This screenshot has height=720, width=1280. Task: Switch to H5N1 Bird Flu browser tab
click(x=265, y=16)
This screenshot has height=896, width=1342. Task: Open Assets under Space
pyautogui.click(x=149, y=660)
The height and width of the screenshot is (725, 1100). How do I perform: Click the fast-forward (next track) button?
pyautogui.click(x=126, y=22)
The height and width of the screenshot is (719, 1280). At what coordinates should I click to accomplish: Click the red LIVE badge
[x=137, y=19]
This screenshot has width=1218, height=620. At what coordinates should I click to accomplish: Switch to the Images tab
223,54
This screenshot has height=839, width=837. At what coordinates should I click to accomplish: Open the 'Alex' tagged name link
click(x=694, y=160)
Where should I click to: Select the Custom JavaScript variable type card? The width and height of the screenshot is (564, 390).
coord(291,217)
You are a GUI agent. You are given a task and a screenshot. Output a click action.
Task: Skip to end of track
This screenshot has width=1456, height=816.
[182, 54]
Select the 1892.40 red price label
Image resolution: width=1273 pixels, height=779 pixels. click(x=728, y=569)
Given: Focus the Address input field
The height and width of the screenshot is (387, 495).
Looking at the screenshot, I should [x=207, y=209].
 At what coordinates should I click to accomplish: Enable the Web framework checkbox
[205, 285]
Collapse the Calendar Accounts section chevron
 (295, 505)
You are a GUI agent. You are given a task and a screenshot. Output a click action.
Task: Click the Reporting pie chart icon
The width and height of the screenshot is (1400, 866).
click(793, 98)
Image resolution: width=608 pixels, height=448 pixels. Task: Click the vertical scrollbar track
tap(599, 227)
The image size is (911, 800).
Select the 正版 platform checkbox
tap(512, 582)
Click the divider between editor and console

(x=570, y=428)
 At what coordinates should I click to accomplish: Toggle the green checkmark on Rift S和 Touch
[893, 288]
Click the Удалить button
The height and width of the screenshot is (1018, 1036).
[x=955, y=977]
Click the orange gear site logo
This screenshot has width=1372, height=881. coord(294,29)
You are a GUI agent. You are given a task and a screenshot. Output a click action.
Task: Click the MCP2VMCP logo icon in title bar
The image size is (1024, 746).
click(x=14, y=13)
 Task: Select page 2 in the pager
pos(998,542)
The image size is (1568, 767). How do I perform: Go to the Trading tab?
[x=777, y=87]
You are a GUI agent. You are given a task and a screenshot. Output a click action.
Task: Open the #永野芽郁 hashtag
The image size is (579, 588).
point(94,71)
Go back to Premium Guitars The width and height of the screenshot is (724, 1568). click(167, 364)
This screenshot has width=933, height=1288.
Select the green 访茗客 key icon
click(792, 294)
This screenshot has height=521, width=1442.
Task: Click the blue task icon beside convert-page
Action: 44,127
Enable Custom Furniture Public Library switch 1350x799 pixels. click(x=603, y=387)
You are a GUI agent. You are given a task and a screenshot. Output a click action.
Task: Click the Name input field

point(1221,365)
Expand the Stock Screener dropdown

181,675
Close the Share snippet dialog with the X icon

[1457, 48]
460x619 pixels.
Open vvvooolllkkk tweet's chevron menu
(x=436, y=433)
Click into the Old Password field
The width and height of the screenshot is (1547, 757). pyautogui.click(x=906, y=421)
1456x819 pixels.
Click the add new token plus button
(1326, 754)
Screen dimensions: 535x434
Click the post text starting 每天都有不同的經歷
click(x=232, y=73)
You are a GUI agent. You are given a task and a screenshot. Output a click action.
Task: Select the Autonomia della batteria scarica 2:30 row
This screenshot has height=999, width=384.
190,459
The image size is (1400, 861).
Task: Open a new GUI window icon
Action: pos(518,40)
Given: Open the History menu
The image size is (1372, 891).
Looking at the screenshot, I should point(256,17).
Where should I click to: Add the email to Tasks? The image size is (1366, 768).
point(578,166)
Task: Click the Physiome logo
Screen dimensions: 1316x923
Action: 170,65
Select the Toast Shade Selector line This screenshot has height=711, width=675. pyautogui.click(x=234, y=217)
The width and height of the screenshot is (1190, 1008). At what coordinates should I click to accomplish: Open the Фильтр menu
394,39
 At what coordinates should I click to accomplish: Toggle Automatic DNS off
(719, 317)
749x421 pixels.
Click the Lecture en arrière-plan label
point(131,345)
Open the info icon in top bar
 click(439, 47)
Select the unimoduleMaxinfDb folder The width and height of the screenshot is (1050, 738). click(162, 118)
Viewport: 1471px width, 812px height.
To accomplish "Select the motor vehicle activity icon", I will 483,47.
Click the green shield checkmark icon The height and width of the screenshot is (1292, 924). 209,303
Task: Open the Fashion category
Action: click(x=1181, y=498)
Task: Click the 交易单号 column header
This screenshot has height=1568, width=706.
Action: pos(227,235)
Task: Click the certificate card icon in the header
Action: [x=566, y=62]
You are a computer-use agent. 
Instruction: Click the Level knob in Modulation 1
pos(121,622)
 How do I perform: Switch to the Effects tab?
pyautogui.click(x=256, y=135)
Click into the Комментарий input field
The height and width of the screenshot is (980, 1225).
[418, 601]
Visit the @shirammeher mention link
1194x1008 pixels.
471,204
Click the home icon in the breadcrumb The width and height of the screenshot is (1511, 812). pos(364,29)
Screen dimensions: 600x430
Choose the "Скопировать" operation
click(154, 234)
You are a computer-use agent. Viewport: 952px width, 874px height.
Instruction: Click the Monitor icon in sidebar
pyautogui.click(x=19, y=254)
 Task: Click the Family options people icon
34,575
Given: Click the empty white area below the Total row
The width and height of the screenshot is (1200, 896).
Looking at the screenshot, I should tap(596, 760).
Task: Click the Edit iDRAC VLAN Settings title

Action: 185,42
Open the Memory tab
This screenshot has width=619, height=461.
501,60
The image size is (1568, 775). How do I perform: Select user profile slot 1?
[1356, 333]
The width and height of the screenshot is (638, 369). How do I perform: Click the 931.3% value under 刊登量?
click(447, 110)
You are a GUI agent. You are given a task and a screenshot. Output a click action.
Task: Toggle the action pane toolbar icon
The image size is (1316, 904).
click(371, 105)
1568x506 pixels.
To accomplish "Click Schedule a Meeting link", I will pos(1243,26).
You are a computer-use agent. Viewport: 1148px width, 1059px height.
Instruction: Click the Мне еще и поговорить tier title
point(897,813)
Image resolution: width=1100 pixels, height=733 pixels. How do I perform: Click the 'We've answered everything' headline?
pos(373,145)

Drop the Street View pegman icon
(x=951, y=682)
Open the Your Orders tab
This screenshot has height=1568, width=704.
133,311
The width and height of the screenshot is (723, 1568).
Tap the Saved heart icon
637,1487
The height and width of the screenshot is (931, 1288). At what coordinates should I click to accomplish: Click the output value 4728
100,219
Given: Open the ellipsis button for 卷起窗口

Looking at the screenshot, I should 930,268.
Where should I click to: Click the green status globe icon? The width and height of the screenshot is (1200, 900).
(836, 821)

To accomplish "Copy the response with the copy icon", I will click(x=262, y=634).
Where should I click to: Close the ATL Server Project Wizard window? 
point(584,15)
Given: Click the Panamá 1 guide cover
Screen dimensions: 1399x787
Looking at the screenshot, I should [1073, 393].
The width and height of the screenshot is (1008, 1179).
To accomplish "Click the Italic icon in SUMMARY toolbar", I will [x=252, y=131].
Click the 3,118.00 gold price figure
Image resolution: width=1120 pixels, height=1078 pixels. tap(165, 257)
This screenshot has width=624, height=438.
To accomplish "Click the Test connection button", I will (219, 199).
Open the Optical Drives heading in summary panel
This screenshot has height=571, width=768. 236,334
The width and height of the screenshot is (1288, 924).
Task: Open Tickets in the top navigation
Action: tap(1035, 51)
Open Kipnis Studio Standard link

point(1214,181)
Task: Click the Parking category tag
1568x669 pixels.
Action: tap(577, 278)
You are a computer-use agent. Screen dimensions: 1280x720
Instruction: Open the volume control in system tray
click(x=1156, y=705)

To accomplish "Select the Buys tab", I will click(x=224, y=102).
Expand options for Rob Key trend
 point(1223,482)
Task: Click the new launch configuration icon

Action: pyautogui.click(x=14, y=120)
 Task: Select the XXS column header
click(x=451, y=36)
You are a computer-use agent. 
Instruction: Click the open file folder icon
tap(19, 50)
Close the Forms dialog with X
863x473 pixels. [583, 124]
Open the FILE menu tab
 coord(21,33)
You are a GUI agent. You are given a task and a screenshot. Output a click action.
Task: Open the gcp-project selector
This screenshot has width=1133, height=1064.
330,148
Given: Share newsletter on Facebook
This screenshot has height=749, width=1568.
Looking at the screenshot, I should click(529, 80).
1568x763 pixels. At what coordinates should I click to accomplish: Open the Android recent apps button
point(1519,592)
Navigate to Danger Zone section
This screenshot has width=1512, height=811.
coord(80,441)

* * *

Aim of the exercise >> Reproduce the lines above word for word, from the first line through the one containing "click(x=694, y=160)".

Written reply >>
This screenshot has height=720, width=1280. Task: Switch to H5N1 Bird Flu browser tab
click(x=265, y=16)
This screenshot has height=896, width=1342. Task: Open Assets under Space
pyautogui.click(x=149, y=660)
The height and width of the screenshot is (725, 1100). How do I perform: Click the fast-forward (next track) button?
pyautogui.click(x=126, y=22)
The height and width of the screenshot is (719, 1280). At what coordinates should I click to accomplish: Click the red LIVE badge
[x=137, y=19]
This screenshot has width=1218, height=620. At what coordinates should I click to accomplish: Switch to the Images tab
223,54
This screenshot has height=839, width=837. At what coordinates should I click to accomplish: Open the 'Alex' tagged name link
click(x=694, y=160)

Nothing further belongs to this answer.